For many grievers, forced silver linings can feel invalidating, or deeply hurtful, like someone offering a bandaid for a gaping wound, and then being offended when you call them out on their insensitivity, their lack of clarity. 

Instead, we help you integrate. We have deep compassion for the fact that you can heal and still hurt. Healing through writing means finding a way to carry the loss forward that makes you more authentically you. 

As I often say, if becoming authentic were easy, everyone would do it. 

So we ask hard questions: What does this loss mean? What can I do with it? How can I be with it? How does it change who I am? How can I carry “us” forward?

Writing through grief can help you move the stagnant energy, recognizing what you can resuscitate and what you need to learn to let go of, transforming it into art that's alive with meaning, honesty, and possibility.

We’ll use questions like: How do I live in a world where this happened? What parts of me survived/thrived? What did I learn about love, about fragility, about what I truly value? Where does what's beloved still live in me? How can I turn it into poetry?

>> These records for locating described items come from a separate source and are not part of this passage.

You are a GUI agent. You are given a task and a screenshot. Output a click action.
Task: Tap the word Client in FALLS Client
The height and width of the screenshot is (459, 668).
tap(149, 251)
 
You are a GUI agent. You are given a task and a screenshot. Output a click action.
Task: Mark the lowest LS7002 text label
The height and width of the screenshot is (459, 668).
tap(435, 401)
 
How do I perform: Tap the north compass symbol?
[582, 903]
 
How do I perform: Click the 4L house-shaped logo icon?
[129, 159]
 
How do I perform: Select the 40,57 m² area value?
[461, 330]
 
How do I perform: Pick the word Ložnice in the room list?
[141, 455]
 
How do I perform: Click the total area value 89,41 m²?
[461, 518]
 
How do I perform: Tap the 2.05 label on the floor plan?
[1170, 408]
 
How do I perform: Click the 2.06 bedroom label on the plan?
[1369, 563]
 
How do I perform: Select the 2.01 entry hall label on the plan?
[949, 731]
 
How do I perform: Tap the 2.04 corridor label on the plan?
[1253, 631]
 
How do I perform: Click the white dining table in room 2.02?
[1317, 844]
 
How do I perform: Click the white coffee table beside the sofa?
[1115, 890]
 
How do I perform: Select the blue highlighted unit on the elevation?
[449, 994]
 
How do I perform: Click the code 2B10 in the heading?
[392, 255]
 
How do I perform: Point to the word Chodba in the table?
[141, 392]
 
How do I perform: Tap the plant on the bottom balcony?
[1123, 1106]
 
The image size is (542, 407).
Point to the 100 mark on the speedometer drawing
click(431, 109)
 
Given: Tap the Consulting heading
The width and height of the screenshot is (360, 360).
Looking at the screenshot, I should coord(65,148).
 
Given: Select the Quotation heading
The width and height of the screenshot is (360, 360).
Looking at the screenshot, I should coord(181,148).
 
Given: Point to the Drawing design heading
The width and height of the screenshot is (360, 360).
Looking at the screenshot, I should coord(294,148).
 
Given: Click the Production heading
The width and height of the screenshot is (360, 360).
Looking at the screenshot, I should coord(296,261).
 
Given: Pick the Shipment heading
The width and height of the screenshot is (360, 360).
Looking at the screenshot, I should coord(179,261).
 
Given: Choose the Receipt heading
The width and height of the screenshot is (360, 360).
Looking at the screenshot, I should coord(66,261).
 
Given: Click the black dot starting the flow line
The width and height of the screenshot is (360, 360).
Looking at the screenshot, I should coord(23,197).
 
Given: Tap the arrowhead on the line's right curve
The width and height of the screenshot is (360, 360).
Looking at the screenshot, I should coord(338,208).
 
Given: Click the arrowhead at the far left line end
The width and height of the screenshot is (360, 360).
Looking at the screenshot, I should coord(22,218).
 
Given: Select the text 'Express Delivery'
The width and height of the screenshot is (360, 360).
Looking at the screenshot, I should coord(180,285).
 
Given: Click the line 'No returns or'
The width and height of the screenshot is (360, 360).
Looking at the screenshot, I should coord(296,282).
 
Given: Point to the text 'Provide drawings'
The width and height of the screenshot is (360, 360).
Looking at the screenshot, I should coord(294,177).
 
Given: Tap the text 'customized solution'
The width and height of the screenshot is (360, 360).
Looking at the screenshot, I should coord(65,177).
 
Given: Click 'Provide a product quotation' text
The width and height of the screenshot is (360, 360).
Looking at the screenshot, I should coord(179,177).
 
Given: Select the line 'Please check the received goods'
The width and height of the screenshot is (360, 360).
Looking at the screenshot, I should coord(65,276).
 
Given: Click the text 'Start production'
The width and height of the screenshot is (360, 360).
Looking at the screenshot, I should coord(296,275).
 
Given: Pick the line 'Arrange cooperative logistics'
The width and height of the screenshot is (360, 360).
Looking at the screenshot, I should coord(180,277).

This is how you alchemize your story. 

Writing is one of the most powerful tools for becoming authentic and making meaning. When you write about grief (of a loved one, a relationship, a part of yourself, or a vanishing world)—you're actively constructing a narrative. You're deciding what the loss means, how it fits into the larger story of your life, and who you're becoming because of it. You're making beauty from pain by letting it teach you something true. You're giving birth to something new.

My students aren't "journaling their feelings," though there is a time and a place for that. They're shaping grief into art, character, and story. They're deciding what it means by choosing what to show and what to let go. And chances are, what they make will help them realize what's beloved is never entirely lost. Though it has probably changed form.

Eventually, writers realize that every sentence that hurts to write carries a seed of healing. When your words pierce the armor around another person's heart, you help them heal, too. Through shared tears, grief becomes the conduit for connection. Universal truths deepen and speed healing, and that's part of what we're doing over here at The Clementina Collective. We’re healing, and we hold it together, together.

I promise I won't pressure you to "find the lesson" or "see the gift" too soon. I know from experience how harmful that can be. You cannot rush meaning. Sometimes the most honest thing to say is, 'This is senseless.' This is unbearable. I don't know what it means yet. And write your way through. I'll be right here while you do.

Real meaning emerges organically when you're ready—often through the very act of writing, by sitting with the grief long enough to let it speak. Sitting with people who are patient enough to hold space for you and wise enough to bear witness is pure gold.

If you're writing through loss right now, don't worry about perfection or having to show up in some sort of way. Healing isn’t a performance. I just need you to show up and be present. Then you can let your grief speak in fragments, in whispers, in color and metaphor. It may be hard to let yourself at first, but the other people in class will permit you to experiment. Let the process be messy, alive, and true for you. There’s no judgment here. You are doing sacred work. 

So write it down. Let it be raw. Let it be real. And when you're ready—let me see what you're making. I never take your sharing your heart with me–especially when it feels broken–for granted. 

In the end, writing through grief isn't about leaving pain behind. It's about carrying it forward, with the beauty, grace, and wisdom only you have.

If you feel ready to write your way through, and you think my class may be for you, I'm happy to hop on a call. Because of the sensitive nature of the work we do inside, every person is vetted. Just e-mail me to ask for a time, and we’ll find one that works for both of us. 

Sending you love, especially during this holiday season, when the world at large and our worlds within can feel like worlds apart. This too is its own kind of grief.